(読む文章):
* * * * * * *

普通の作品では現実に存在する生物の声を流せばいいが,「ポケットモンスター(ポケモン)」の世界ではそれは許されない。その理由について一之瀬氏は「ポケモン世界には一般的な動物がいないため」であると語る。こうした「ポケモン世界のルール」が存在するため,シリーズの環境音はポケモンの鳴き声で作らなければならないのだ。
環境音として流す鳴き声を「環境鳴き声」という。シリーズに環境鳴き声が取り入れられたのは2002年の「ポケットモンスター ルビー・サファイア」のこと。この時点ではプレイヤーが現在いるフィールドのエンカウントテーブルを参照し,ポケモン図鑑用に用意された鳴き声を環境鳴き声として流していた。ポケモン図鑑用であるため,虫や鳥の鳴き声のような情緒がなく,ポケモン1種類につき1つの鳴き声しかなかったと一之瀬氏は当時を振り返る。

* * * * * * *

(元データ):
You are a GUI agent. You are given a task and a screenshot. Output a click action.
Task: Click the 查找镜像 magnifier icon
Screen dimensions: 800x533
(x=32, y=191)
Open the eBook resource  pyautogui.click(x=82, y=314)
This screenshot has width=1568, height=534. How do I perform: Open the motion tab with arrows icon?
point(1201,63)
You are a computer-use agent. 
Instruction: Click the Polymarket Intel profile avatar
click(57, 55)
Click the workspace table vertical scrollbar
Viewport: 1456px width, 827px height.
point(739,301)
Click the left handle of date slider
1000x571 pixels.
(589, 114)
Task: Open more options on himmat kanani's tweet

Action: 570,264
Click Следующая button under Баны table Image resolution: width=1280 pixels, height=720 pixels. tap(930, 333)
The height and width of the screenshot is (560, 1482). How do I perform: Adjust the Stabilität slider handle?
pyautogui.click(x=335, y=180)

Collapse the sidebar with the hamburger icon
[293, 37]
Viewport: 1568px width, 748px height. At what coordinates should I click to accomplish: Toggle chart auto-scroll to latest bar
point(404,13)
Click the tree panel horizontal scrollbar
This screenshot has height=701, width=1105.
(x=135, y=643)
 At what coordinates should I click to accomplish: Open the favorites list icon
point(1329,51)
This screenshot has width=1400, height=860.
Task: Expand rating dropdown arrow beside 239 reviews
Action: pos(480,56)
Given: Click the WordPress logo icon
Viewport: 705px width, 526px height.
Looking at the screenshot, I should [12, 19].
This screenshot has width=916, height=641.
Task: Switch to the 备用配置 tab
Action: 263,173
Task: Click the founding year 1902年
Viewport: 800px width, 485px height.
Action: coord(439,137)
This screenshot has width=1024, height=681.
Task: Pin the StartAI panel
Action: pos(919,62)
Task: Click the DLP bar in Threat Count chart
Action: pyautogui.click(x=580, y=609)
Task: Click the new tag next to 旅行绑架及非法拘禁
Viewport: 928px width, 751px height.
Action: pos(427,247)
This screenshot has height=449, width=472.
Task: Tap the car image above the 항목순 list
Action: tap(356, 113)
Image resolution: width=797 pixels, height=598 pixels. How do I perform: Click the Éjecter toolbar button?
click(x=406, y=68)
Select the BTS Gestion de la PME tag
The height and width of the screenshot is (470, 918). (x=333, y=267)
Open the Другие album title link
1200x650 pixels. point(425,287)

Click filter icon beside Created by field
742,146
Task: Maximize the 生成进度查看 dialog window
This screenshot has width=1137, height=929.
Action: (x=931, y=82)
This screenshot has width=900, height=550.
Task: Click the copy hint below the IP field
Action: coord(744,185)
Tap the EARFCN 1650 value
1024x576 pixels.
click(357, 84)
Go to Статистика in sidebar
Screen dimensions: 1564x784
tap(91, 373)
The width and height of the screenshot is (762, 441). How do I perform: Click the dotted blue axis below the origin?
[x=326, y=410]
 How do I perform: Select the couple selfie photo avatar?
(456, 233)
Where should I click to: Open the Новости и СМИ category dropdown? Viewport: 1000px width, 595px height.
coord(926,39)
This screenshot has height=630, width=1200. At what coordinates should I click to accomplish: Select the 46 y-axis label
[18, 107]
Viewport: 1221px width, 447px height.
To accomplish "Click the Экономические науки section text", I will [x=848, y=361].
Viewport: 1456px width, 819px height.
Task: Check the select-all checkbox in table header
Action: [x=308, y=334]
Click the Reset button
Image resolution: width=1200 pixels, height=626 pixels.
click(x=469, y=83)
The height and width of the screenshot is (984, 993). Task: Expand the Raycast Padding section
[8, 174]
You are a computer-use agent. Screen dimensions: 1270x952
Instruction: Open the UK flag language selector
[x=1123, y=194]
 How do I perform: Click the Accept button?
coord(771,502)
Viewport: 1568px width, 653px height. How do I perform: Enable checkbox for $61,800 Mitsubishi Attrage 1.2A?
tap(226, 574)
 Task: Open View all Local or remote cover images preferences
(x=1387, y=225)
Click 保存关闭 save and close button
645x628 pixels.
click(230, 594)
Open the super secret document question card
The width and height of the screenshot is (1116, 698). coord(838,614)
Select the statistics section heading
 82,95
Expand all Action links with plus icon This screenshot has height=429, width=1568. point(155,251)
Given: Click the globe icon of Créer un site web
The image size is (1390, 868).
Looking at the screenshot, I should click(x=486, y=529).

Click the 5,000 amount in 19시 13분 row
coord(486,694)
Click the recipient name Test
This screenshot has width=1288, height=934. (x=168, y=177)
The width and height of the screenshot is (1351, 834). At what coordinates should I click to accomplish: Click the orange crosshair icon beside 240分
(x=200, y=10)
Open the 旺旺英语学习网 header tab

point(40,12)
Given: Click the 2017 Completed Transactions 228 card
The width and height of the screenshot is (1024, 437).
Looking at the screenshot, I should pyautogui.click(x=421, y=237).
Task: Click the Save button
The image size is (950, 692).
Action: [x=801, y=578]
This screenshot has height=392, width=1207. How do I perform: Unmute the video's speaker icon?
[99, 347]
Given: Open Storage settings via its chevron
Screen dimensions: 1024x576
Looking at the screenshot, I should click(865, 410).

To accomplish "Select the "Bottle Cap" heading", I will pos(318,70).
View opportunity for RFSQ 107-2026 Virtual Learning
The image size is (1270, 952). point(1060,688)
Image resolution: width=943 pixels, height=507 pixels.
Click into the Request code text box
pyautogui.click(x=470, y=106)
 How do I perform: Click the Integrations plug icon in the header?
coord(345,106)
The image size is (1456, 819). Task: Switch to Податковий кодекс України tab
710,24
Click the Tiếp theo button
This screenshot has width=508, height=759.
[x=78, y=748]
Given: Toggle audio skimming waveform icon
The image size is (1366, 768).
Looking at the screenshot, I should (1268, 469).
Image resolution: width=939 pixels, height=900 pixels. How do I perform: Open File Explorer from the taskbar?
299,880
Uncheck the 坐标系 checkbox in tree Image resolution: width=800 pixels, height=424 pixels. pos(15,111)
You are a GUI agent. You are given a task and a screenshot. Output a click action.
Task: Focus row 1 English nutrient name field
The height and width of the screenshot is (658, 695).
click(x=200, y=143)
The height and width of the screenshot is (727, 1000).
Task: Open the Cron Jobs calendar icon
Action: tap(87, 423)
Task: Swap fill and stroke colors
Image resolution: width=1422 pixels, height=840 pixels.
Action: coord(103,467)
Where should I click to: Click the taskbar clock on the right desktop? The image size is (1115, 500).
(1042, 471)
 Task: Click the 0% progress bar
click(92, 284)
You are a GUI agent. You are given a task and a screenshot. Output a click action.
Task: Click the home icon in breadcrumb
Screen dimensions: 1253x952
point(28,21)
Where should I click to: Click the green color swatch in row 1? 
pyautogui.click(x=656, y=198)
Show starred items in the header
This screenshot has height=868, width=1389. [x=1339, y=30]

* * * * * * *

(作業内容): ポケモンの環境鳴き声についての文章を、一字一句変えずに全文引用してください。 この資料は別の出典から取ったものです。

(出力結果):
普通の作品では現実に存在する生物の声を流せばいいが,「ポケットモンスター(ポケモン)」の世界ではそれは許されない。その理由について一之瀬氏は「ポケモン世界には一般的な動物がいないため」であると語る。こうした「ポケモン世界のルール」が存在するため,シリーズの環境音はポケモンの鳴き声で作らなければならないのだ。
環境音として流す鳴き声を「環境鳴き声」という。シリーズに環境鳴き声が取り入れられたのは2002年の「ポケットモンスター ルビー・サファイア」のこと。この時点ではプレイヤーが現在いるフィールドのエンカウントテーブルを参照し,ポケモン図鑑用に用意された鳴き声を環境鳴き声として流していた。ポケモン図鑑用であるため,虫や鳥の鳴き声のような情緒がなく,ポケモン1種類につき1つの鳴き声しかなかったと一之瀬氏は当時を振り返る。